I believe all of your other theorems and propositions follow from the definition as well.

This has other benefits as well.

• It factors the payoff table into two tables that are easier to understand: coalition selection and coalition strategy selection.
• It's better-aligned with intuition. Defection in the colloquial sense is when someone deserts "their" group (i.e., joins a new coalition in violation of the expectation). Coalition selection encodes that notion cleanly. The payoff tables for coalitions cleanly encodes the more generalized notion of "rational action" in scenarios where such defection is possible.

It's worth being careful to acknowledge that this set of assumptions is far more limited than the game-theoretical underpinnings. Because it requires interpersonal utility summation, you can't normalize in the same ways, and you need to do a LOT more work to show that any given situation fits this model. Most situations and policies don't even fit the more general individual-utility model, and I suspect even fewer will fit this extension.

That said, I like having it formalized, and I look forward to the extension to multi-coalition situations. A spy can benefit Russia and the world more than they hurt the average US resident.

Combining the two conditions, we have

$\begin{array}{c}1>\frac{P-S}{(R-T)+(P-S)}>p>\frac{1}{2}\frac{(P-S)+(P-T)}{(R-T)+(P-S)}.\end{array}$

Since $P-T<0$, this holds for some nonempty subinterval of $[0,1)$.

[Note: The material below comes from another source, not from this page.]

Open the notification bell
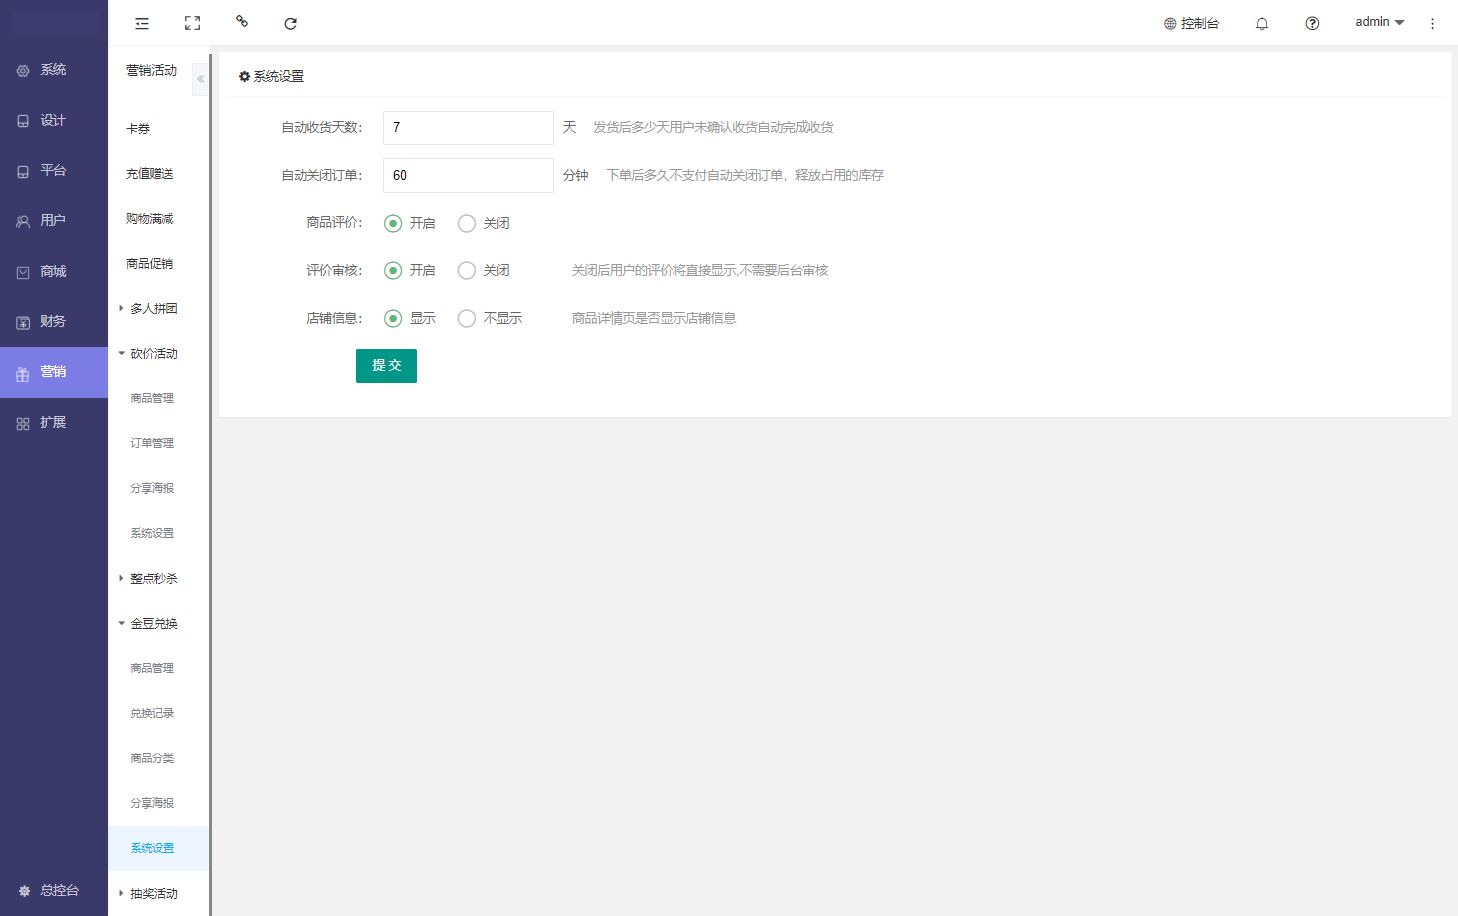 pyautogui.click(x=1262, y=23)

I want to check that I'm following this. Would it be fair to paraphrase the two parts of this inequality as:

1) If your credence that the other player is going to play Stag is high enough, you won't even be tempted to play Hare.

2) If your credence that the other player is going to play Hare is high enough, then it's not defection to play Hare yourself.

?

Since $P-T<0$, this holds for some nonempty subinterval of $[0,1)$. QED.

Nitpick: this should be $P-T\le 0$, no? (Since $T\ge P$.)